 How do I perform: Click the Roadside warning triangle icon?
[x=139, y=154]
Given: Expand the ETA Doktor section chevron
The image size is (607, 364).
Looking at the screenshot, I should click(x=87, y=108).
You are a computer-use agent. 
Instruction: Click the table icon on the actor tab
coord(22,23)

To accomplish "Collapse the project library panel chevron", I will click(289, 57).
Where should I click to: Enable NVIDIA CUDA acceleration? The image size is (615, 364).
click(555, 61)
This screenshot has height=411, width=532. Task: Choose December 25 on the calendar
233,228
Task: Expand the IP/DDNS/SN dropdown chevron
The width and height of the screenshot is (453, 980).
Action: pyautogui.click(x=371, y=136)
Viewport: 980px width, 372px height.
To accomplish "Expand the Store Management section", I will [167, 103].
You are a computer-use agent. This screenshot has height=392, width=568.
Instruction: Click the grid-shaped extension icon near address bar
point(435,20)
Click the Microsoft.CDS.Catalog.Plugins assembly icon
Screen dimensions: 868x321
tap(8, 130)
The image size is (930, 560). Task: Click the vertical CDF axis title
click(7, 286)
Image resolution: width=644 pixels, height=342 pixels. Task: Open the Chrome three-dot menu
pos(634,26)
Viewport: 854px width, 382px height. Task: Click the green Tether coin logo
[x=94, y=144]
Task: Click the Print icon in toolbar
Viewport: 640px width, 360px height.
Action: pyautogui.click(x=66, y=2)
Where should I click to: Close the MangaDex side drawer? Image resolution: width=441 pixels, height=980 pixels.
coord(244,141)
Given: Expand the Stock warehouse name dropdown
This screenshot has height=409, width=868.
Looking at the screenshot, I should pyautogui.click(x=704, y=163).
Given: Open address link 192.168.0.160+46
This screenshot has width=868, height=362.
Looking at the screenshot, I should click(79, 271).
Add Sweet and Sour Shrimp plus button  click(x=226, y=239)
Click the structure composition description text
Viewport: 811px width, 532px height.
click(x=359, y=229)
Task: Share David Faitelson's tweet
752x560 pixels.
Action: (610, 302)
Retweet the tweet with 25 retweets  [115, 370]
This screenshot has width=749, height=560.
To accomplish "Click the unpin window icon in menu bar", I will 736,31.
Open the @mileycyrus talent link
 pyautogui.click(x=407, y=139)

Task prompt ▸
The expected output is an exact copy of all the records above.

Answer section ▸
 How do I perform: Click the Roadside warning triangle icon?
[x=139, y=154]
Given: Expand the ETA Doktor section chevron
The image size is (607, 364).
Looking at the screenshot, I should click(x=87, y=108).
You are a computer-use agent. 
Instruction: Click the table icon on the actor tab
coord(22,23)

To accomplish "Collapse the project library panel chevron", I will click(289, 57).
Where should I click to: Enable NVIDIA CUDA acceleration? The image size is (615, 364).
click(555, 61)
This screenshot has height=411, width=532. Task: Choose December 25 on the calendar
233,228
Task: Expand the IP/DDNS/SN dropdown chevron
The width and height of the screenshot is (453, 980).
Action: pyautogui.click(x=371, y=136)
Viewport: 980px width, 372px height.
To accomplish "Expand the Store Management section", I will [167, 103].
You are a computer-use agent. This screenshot has height=392, width=568.
Instruction: Click the grid-shaped extension icon near address bar
point(435,20)
Click the Microsoft.CDS.Catalog.Plugins assembly icon
Screen dimensions: 868x321
tap(8, 130)
The image size is (930, 560). Task: Click the vertical CDF axis title
click(7, 286)
Image resolution: width=644 pixels, height=342 pixels. Task: Open the Chrome three-dot menu
pos(634,26)
Viewport: 854px width, 382px height. Task: Click the green Tether coin logo
[x=94, y=144]
Task: Click the Print icon in toolbar
Viewport: 640px width, 360px height.
Action: pyautogui.click(x=66, y=2)
Where should I click to: Close the MangaDex side drawer? Image resolution: width=441 pixels, height=980 pixels.
coord(244,141)
Given: Expand the Stock warehouse name dropdown
This screenshot has height=409, width=868.
Looking at the screenshot, I should pyautogui.click(x=704, y=163).
Given: Open address link 192.168.0.160+46
This screenshot has width=868, height=362.
Looking at the screenshot, I should click(79, 271).
Add Sweet and Sour Shrimp plus button  click(x=226, y=239)
Click the structure composition description text
Viewport: 811px width, 532px height.
click(x=359, y=229)
Task: Share David Faitelson's tweet
752x560 pixels.
Action: (610, 302)
Retweet the tweet with 25 retweets  [115, 370]
This screenshot has width=749, height=560.
To accomplish "Click the unpin window icon in menu bar", I will 736,31.
Open the @mileycyrus talent link
 pyautogui.click(x=407, y=139)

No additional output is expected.